- Niko, comment te sens-tu ?
"Bof, bof. Je souffre de l’épaule et je suis encore arrêté. Pour deux semaines si on me fait une infiltration assez vite. Mais les dirigeants et le coach aimeraient me voir sur le terrain pour la rencontre face à Lemgo ce week-end. Je dois les rencontrer ce soir pour prendre une décision. Personnellement, j’aimerai me faire infiltrer le plus vite possible parce qu’après ça, j’aurais besoin de 10 jours de repos et de soins. Je vais bien voir ce qu’ils en pensent."
- Peut-on mettre en cause le rythme de fous qui t’es imoosé depuis ton retour de Pékin ?

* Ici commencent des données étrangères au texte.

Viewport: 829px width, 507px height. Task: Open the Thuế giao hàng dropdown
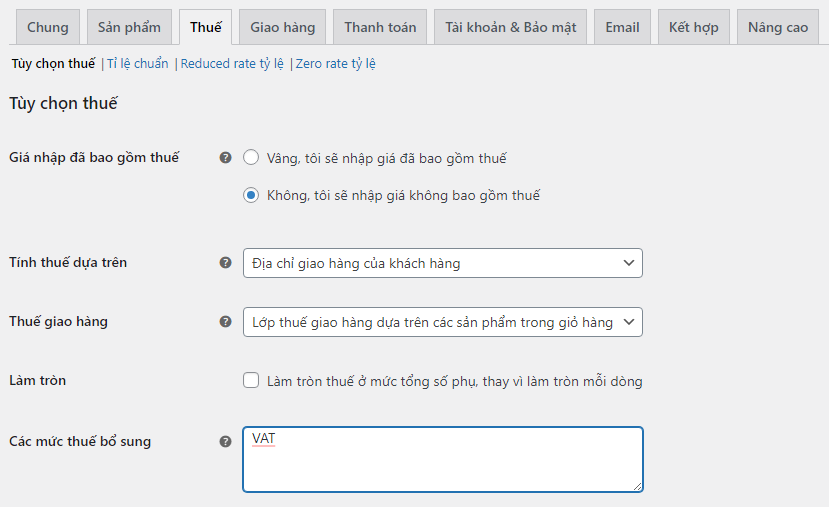point(442,322)

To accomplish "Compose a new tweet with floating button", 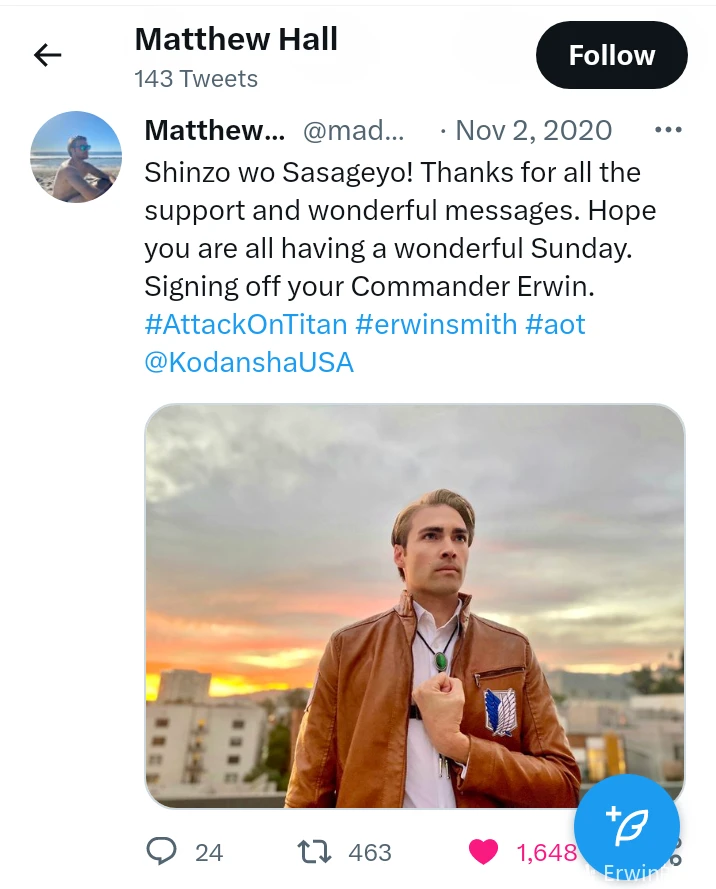I will (x=627, y=826).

"Evidemment, je n’en vois pas d’autres. Et encore, j’ai été à l’arrêt à cause de mon coude mais les médecins pensent que les deux blessures sont liées. J’ai dû compenser mon coude avec mon épaule, et elle a souffert."

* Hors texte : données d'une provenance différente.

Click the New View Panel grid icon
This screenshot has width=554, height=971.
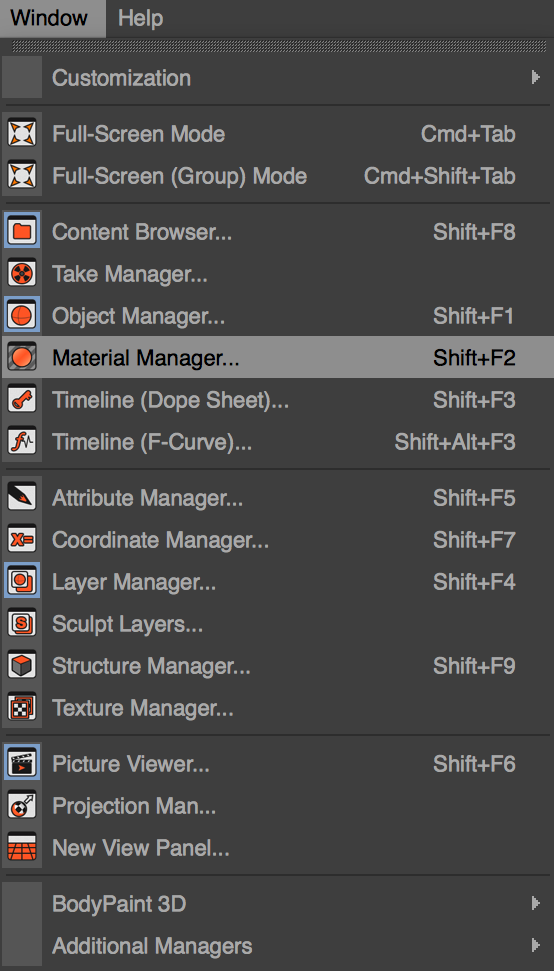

- Tu as beaucoup joué face à la République tchèque ?
"Plus que prévu. En défense notamment. En attaque, j’ai essayé de faire un maximum de passes mais j’ai pris des shoots aussi. Trop peut-être..."
- Ce soir, tu regarderas tes potes face à Drammen en Ligue des champions. Tu n’aimes pas trop ça ?
"Non, c’est vrai. Je suis un compétiteur, j’ai envie de jouer des matchs comme ça. Mais là , c’est vraiment impossible. Je ne peux pas tirer. Alors je vais regarder la rencontre depuis la tribune. Et espèrer que mon épaule guérisse le plus vite possible."